Collaboration and communication in risk leadership
Smart insurance CFOs know that risk management works best when everyone’s involved. The partnership between risk management and insurance functions helps companies stay ahead of problems before they become expensive mistakes.
Working with CIOs, COOs, and risk officers
The CFO-CIO collaboration has become critical for managing both innovation and risk. Most CIOs and CFOs see their partnership as essential – they know their combined efforts directly impact how well the company adapts and grows. CROs team up with CEOs and boards to protect against threats that don’t show up on financial statements. What makes this collaboration work? Clear communication channels, everyone knows their role, and a culture where people actually talk to each other.
Creating a risk-aware culture across departments
Strong risk cultures start at the top. The board and executive management set the tone, but every employee needs to understand what risks the organization will and won’t take. Risk management can’t be complicated jargon – it needs to make sense to everyone in the company. Setting up a risk committee with people from different departments gets the conversation started. Every person in your organization should understand the risks in their daily decisions and strategic choices.
Reporting risk insights to boards and stakeholders
Boards want the facts, not lengthy reports they don’t have time to read. They need clear, structured insights about risk exposure that connect to real business decisions. Every risk you highlight should link to a specific business outcome or decision. Insurance CFOs must explain the business impact and put numbers on risks whenever possible. Use impact-likelihood matrices to rank risks based on what they could do to your finances, operations, and reputation.
Conclusion
The shift of insurance CFOs into risk champions marks the biggest change in financial leadership we’ve seen. We’ve shown you how the traditional CFO role has grown well past financial reporting into complete risk oversight. This change reflects a key truth for insurance companies in 2025 – smart risk management drives sustainable growth and competitive advantage.
Today’s insurance CFO handles multiple risk categories at once. Cybersecurity threats create real financial dangers. Operational disruptions, economic swings, and changing regulations need constant attention. Smart CFOs now use structured frameworks like Enterprise Risk Management to spot, assess, and handle these different challenges.
Risk considerations in financial forecasting have become essential. CFOs who master this integration see huge advantages – better predictions and stronger risk-return alignment. Add solid internal controls and smart scenario planning, and you turn uncertainty from a threat into a strategic tool.
Risk leadership goes beyond frameworks and models. The best insurance CFOs know that department collaboration makes risk management work. Close partnerships with CIOs, COOs, and risk officers create complete risk oversight across technical, operational, and financial areas.
Risk-aware cultures don’t happen by accident. They need deliberate building and clear communication from leadership. CFOs must turn complex risk concepts into simple language that works throughout the organization. Everyone needs to understand their role in managing risk.

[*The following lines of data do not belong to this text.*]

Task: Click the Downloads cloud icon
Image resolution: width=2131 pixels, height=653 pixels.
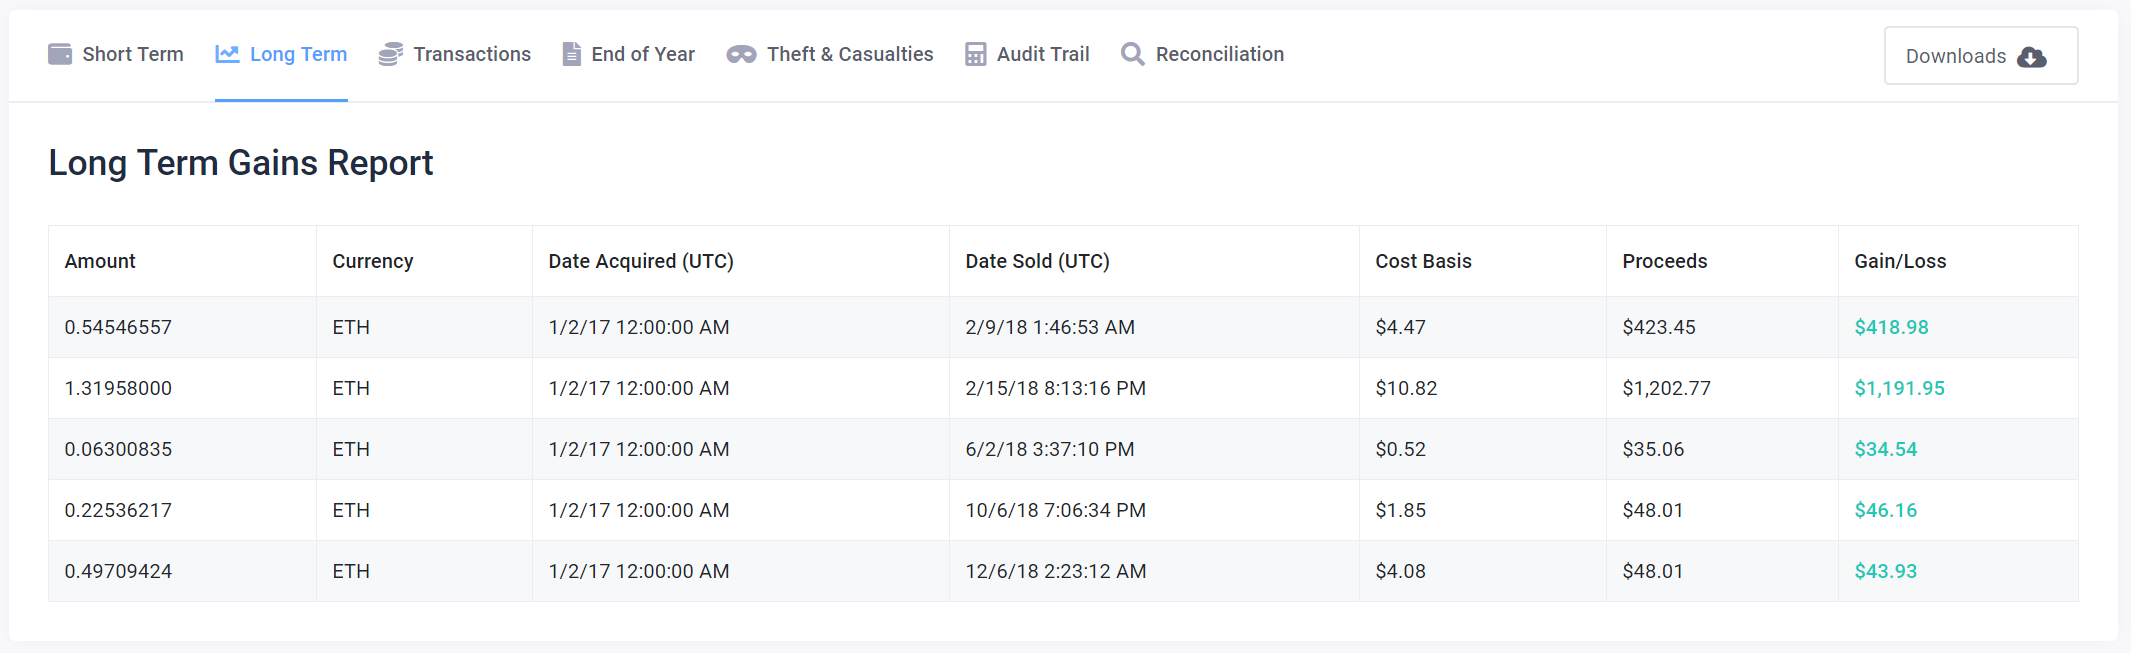Action: [x=2032, y=57]
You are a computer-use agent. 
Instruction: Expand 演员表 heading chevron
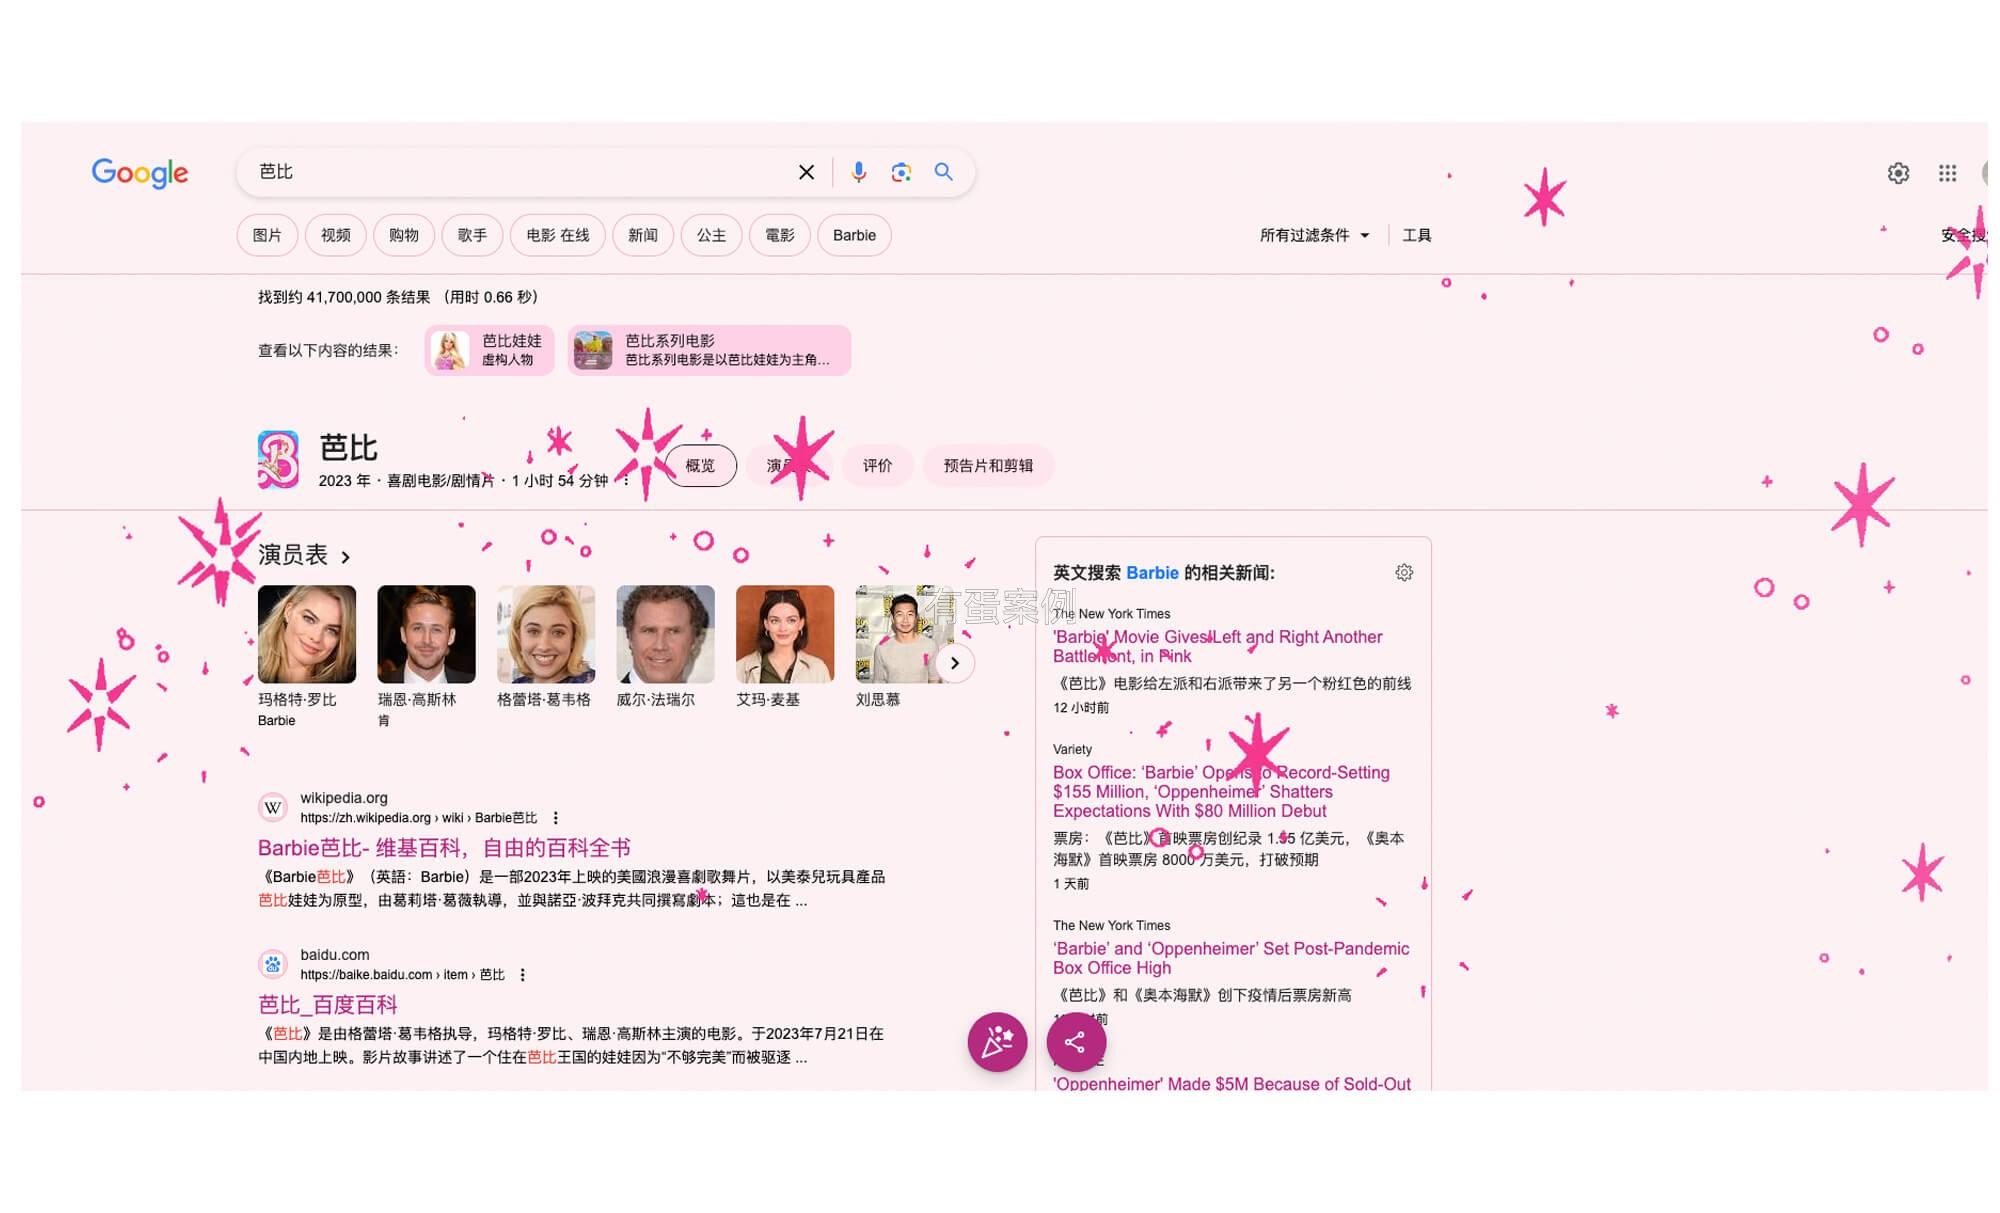[346, 557]
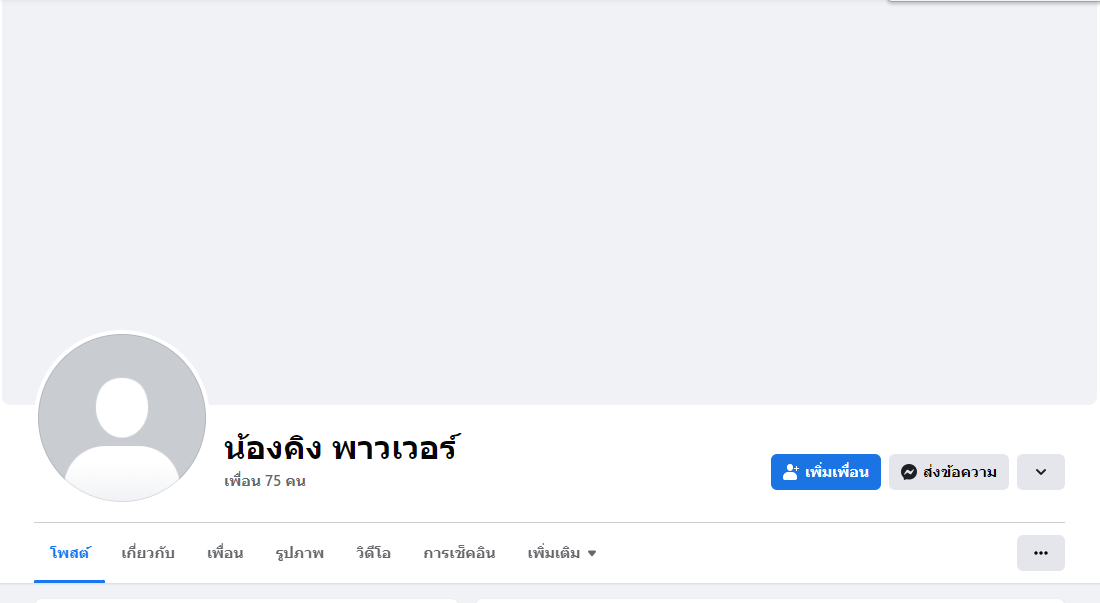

The change of insurance CFOs into risk champions creates both challenge and opportunity. Those who embrace this bigger role will position their organizations to succeed despite uncertainty. They turn potential threats into competitive advantages. The insurance CFO of 2025 stands at this important crossroads – where financial leadership meets strategic risk leadership – ready to guide their organizations through whatever comes next.